* What is needed *
Find the line with "This screenshot has width=597, height=471." in the entries below. Repeat it, every following line, and the line with "You are a computer-use agent. Viewport: 1085px", exactly and with nothing added.

* Task data *
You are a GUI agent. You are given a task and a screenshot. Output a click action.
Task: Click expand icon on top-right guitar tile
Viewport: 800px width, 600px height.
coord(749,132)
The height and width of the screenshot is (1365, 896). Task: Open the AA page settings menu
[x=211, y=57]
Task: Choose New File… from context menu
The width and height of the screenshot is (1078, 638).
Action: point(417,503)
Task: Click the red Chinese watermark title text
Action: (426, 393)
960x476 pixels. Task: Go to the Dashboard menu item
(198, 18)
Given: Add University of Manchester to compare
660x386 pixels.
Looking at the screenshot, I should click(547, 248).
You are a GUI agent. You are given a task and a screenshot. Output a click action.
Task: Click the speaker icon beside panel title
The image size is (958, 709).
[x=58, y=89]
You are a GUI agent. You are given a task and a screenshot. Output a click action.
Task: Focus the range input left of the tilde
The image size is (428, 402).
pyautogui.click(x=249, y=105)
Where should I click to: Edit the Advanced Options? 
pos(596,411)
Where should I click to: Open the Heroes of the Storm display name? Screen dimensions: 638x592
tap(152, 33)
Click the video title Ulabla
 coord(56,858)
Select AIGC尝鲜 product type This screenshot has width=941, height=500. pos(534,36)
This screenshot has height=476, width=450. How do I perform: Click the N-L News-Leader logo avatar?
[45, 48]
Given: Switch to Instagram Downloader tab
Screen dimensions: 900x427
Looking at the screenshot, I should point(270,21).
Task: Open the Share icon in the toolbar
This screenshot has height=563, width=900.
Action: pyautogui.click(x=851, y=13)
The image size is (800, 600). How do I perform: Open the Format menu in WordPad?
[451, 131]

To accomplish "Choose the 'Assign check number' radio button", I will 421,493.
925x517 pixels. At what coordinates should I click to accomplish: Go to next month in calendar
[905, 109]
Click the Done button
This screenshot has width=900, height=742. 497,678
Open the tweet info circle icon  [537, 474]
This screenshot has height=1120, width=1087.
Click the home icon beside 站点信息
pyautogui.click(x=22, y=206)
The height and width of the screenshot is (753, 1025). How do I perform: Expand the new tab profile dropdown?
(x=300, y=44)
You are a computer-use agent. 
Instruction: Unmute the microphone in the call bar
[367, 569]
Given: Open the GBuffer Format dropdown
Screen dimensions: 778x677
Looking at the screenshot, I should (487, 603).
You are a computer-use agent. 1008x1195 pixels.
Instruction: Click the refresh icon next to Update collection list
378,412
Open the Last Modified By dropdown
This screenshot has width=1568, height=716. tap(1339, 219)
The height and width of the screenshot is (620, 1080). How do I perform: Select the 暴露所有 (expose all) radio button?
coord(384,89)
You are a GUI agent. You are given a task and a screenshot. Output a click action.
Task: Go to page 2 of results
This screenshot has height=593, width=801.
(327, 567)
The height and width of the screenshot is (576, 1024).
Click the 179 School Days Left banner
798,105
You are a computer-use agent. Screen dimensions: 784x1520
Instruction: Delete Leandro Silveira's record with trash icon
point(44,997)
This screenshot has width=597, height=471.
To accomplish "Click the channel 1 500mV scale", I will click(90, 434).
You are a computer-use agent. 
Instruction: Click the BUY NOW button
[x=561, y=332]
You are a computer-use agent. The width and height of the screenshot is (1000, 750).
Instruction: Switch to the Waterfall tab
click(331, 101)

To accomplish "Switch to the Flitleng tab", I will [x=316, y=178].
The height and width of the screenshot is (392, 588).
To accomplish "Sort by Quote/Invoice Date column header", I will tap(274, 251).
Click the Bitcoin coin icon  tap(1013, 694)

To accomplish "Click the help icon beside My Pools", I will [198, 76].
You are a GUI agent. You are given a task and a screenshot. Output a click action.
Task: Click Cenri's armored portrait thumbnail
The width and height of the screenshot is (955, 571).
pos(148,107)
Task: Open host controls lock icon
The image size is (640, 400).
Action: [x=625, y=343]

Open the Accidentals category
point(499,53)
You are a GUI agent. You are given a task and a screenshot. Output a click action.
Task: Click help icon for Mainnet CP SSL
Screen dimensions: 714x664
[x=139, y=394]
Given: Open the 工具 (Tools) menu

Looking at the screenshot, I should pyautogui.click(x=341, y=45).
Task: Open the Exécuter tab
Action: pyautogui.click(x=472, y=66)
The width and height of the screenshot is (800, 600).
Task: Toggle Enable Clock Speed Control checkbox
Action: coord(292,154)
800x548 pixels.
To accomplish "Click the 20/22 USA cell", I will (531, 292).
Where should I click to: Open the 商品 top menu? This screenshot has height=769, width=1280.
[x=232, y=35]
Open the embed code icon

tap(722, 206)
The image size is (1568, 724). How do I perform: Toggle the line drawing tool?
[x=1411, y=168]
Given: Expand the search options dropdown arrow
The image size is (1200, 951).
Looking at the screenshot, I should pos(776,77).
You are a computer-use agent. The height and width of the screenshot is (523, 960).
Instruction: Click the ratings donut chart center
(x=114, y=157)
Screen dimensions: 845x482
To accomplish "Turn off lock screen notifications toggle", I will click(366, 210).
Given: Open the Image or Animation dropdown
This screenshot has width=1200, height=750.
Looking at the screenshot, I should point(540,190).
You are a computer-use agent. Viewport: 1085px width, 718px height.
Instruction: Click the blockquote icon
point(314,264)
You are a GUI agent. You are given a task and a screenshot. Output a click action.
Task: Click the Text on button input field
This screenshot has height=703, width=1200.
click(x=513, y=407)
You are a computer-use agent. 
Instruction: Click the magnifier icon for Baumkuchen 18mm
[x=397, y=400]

* Result *
This screenshot has width=597, height=471.
To accomplish "Click the channel 1 500mV scale", I will click(90, 434).
You are a computer-use agent. 
Instruction: Click the BUY NOW button
[x=561, y=332]
You are a computer-use agent. The width and height of the screenshot is (1000, 750).
Instruction: Switch to the Waterfall tab
click(331, 101)

To accomplish "Switch to the Flitleng tab", I will [x=316, y=178].
The height and width of the screenshot is (392, 588).
To accomplish "Sort by Quote/Invoice Date column header", I will tap(274, 251).
Click the Bitcoin coin icon  tap(1013, 694)

To accomplish "Click the help icon beside My Pools", I will [198, 76].
You are a GUI agent. You are given a task and a screenshot. Output a click action.
Task: Click Cenri's armored portrait thumbnail
The width and height of the screenshot is (955, 571).
pos(148,107)
Task: Open host controls lock icon
The image size is (640, 400).
Action: [x=625, y=343]

Open the Accidentals category
point(499,53)
You are a GUI agent. You are given a task and a screenshot. Output a click action.
Task: Click help icon for Mainnet CP SSL
Screen dimensions: 714x664
[x=139, y=394]
Given: Open the 工具 (Tools) menu

Looking at the screenshot, I should pyautogui.click(x=341, y=45).
Task: Open the Exécuter tab
Action: pyautogui.click(x=472, y=66)
The width and height of the screenshot is (800, 600).
Task: Toggle Enable Clock Speed Control checkbox
Action: coord(292,154)
800x548 pixels.
To accomplish "Click the 20/22 USA cell", I will (531, 292).
Where should I click to: Open the 商品 top menu? This screenshot has height=769, width=1280.
[x=232, y=35]
Open the embed code icon

tap(722, 206)
The image size is (1568, 724). How do I perform: Toggle the line drawing tool?
[x=1411, y=168]
Given: Expand the search options dropdown arrow
The image size is (1200, 951).
Looking at the screenshot, I should pos(776,77).
You are a computer-use agent. The height and width of the screenshot is (523, 960).
Instruction: Click the ratings donut chart center
(x=114, y=157)
Screen dimensions: 845x482
To accomplish "Turn off lock screen notifications toggle", I will click(366, 210).
Given: Open the Image or Animation dropdown
This screenshot has width=1200, height=750.
Looking at the screenshot, I should point(540,190).
You are a computer-use agent. Viewport: 1085px width, 718px height.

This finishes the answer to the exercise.